SECURITIES AND EXCHANGE COMMISSION

WASHINGTON, DC 20549

 

 

FORM 8-K

CURRENT REPORT PURSUANT TO

Section 13 or 15(d) of the

Securities Exchange Act of 1934

Date of Report (Date of earliest event reported): May 14, 2014

LOGO

NN, INC.

(Exact name of registrant as specified in its charter)

 

Delaware   0-23486   62-1096725
(State or Other Jurisdiction of Incorporation)   (Commission File Number)   (I.R.S. Employer Identification No.)

 

2000 Waters Edge Drive, Johnson City, Tennessee   37604
(Address of principal executive offices)   (Zip Code)

(423) 743-9151

(Registrant’s telephone number, including area code)

(Former name or former address, if changed since last report)

Check the appropriate box if the Form 8-K filing is intended to simultaneously satisfy the filing obligation of the registrant under any of the following provisions (see General Instruction A.2. below):

 

¨ Written communications pursuant to Rule 425 under the Securities Act (17 CFR 230.425)

 

¨ Soliciting material pursuant to Rule 14a-12 under the Exchange Act (17 CFR 240.14a-12)

 

¨ Pre-commencement communications pursuant to Rule 14d-2(b) under the Exchange Act (17 CFR 240.14d- 2(b))

 

¨ Pre-commencement communications pursuant to Rule 13e-4(c) under the Exchange Act (17 CFR 240.13e- 4(c))

 

 

 


Item 5.02. DEPARTURE OF DIRECTORS OR CERTAIN OFFICERS; ELECTION OF DIRECTORS; APPOINTMENT OF CERTAIN OFFICERS; COMPENSATORY ARRANGEMENTS OF CERTAIN OFFICERS.

On May 15, 2014, Richard G. Fanelli resigned as a member of the Board of Directors (the “Board”) of NN, Inc. ( the “Company”).

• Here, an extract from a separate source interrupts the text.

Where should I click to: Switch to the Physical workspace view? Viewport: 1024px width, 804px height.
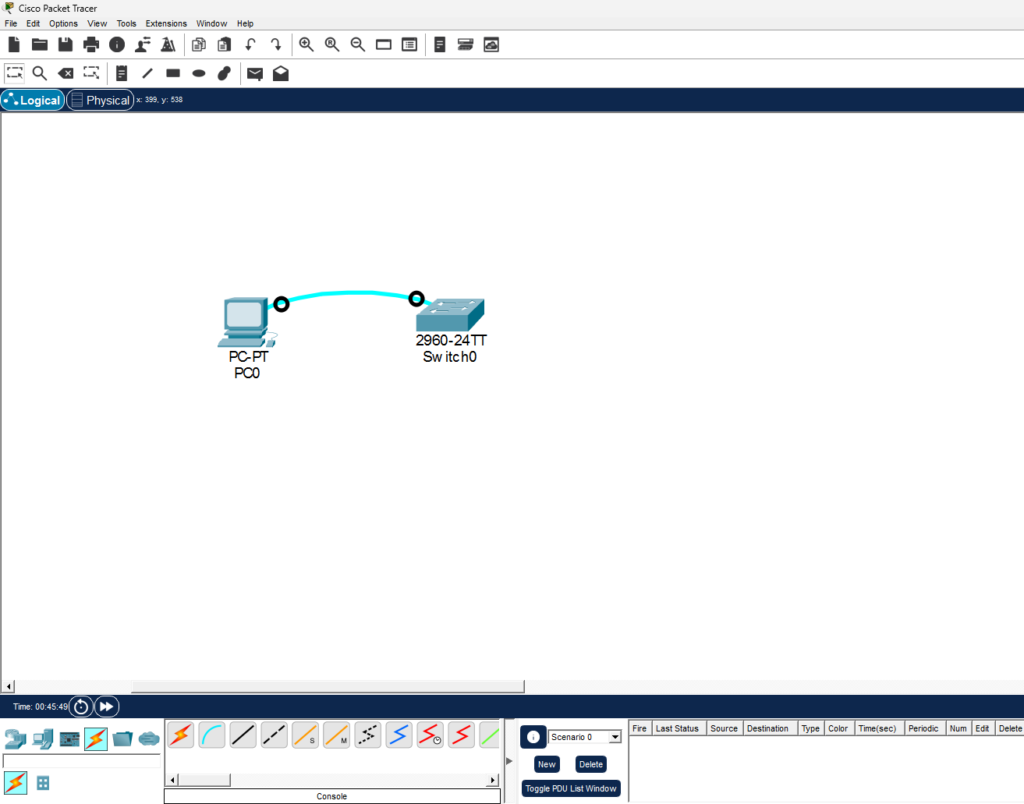coord(100,100)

Mr. Fanelli’s resignation from the Board was not the result of any disagreement with the Company, its management or its operations, policies or practices.

Also on May 15, 2014, the Board appointed William Dries as a Class III director to fill the vacancy created by Mr. Fanelli’s resignation. Mr. Dries will serve as a director of the Company through the 2016 annual meeting of the stockholders of the Company. Mr. Dries will serve as Chairman of the Audit Committee of the Board and as a member of the Board’s Compensation Committee.

Mr. Dries previously served as Senior Vice President and Chief Financial Officer at EnPro Industries, Inc., a NYSE listed, engineered industrial products manufacturer until his retirement in 2011. Prior to joining EnPro, he was Senior Vice President and Chief Financial Officer at United Dominion Industries, a machine and instrument manufacturer, which was acquired by SPX Industries in 2001. Earlier in his tenure at United Dominion he served as Manager of Accounting and Senior Vice President of Finance and Controller. Prior to joining United Dominion, Mr. Dries was an audit principal at Ernst & Young in New York for 11 years. He holds a MBA from Rutgers University.

In connection with his election to the Board and pursuant to the terms of the 2011 Stock Incentive Plan, Mr. Dries has been granted an option to purchase 2,000 shares of the Company’s common stock. The shares subject to such option will vest on May 15, 2015. In addition, pursuant to the 2011 Stock Incentive Plan, Mr. Dries has been granted 4,000 shares of restricted common stock. The shares of restricted stock will vest in equal annual installments over three years beginning on May 15, 2015.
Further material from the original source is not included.